ARE WE KIDDING OURSELVES?


To be a poet and not know the trade,
To be a lover and repel all women;
Twin ironies by which great saints are made,
The agonizing pincer-jaws of heaven.

—“Sanctity,” by the Irish poet Patrick Kavanagh, who died on this day in 1967;

the poem surfaced in the news when read by Russell Crowe when he accepted his BAFTA award for the movie A Beautiful Mind.

Many of us poured our creative energies into a month-long gauntlet called NaNo.

In that time did we create something worthwhile or just throw together the lumber of our minds in a hodge-podge of slapped together verbs and nouns?

A month is a long time to spend on words that were not distilled and carefully crafted according to a thought-out blueprint. Would you buy a house built without a blueprint?

We write, as Van Gogh painted, with little indication that we will ever be appreciated. He, himself, never felt appreciated in his lifetime. Very few of us who are not published in our lifetimes will ever be "discovered" after our death.

So are we wasting our time?

C. S. Lewis was born on this day in 1898 in Belfast. When young Jack was six, the Lewis family moved to a large house which his father, a solicitor, had built on the outskirts of the city.
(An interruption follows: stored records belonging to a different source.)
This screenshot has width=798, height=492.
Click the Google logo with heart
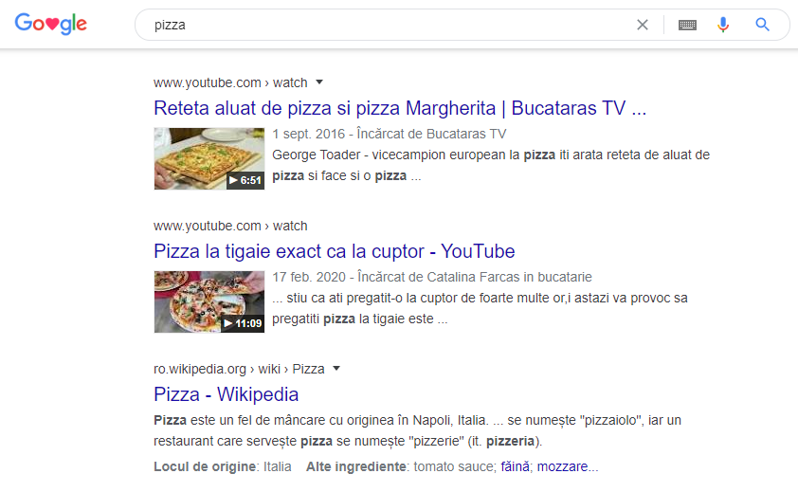[51, 25]
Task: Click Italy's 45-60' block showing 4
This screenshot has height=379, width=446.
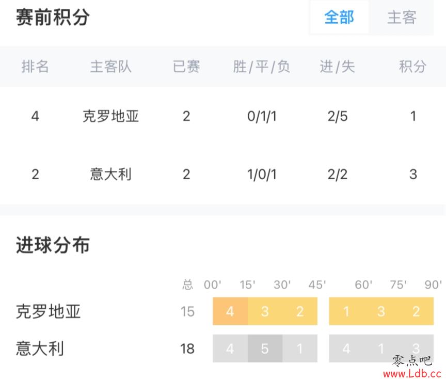Action: click(x=346, y=349)
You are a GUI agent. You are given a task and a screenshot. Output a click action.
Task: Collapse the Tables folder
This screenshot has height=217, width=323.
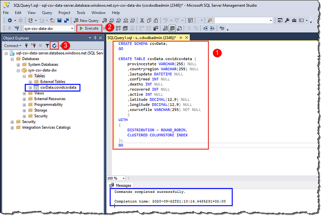coord(24,76)
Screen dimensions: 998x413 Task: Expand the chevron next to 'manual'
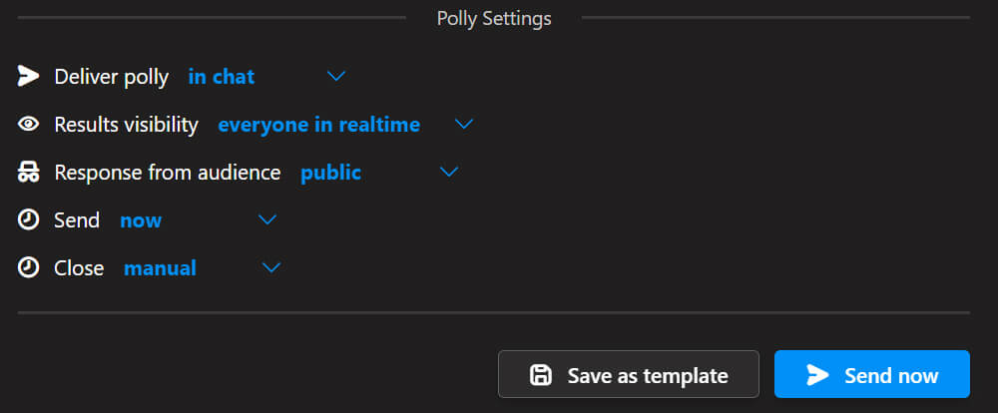271,268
In Surprised by Joy, his 1955 autobiography, Lewis describes the new family home as “less a house than a city,” and fertile ground:

"I am a product of long corridors, empty sunlit rooms, upstairs indoor silences, attics explored in solitude, distant noises of gurgling cisterns and pipes, and the noise of wind under the tiles.

Also, of endless books…. There were books in the study, books in the drawing room, books in the cloakroom, books (two deep) in the great bookcases on the landing, books in a bedroom, books piled as high as my shoulder in the cistern attic….

Nothing was forbidden me. In the seemingly endless rainy afternoons I took volume after volume from the shelves. "

Before long, and partly to compensate for having lost his only brother to boarding school, Lewis turned from reader to writer.

At a desk his parents had made for him, in “the little end room” of the attic, he began to write and illustrate stories of “dressed animals and knights-in-armour” — tales of “chivalrous mice and rabbits who rode out in complete mail to kill not giants but cats.”

Soon the knightly bunnies needed a home and a past, and Lewis turned “from romancing to historiography.” He created “Animal-Land,” complete with maps and family sagas, and situated it on an island near the Himalayas, to be proximate to his brother’s India-Land.

"My brother rapidly invented the principal steamship routes" betweeen the two countries; eventually, the two worlds merged into “Boxen,” now published as the Lewis-world that predates Narnia.

Those stories never saw print in his lifetime.

Were they a waste? Are our dreams? I think you know the answer to that.

The pursuit of dreams is never wasted. If the dreams never seem to come to pass, the journey has been one of magic and renewal --

the renewal of that intangible, but essential, human element : our soul. A dream discarded never leaves us. It slowly decomposes in the attic of our being, slowly poisoning our zest for life.

A dream nutured and cherished is to have perpetual Spring in our hearts. We may be Don Quixote, never vanguishing the windmill but somehow the stronger and truer for the effort.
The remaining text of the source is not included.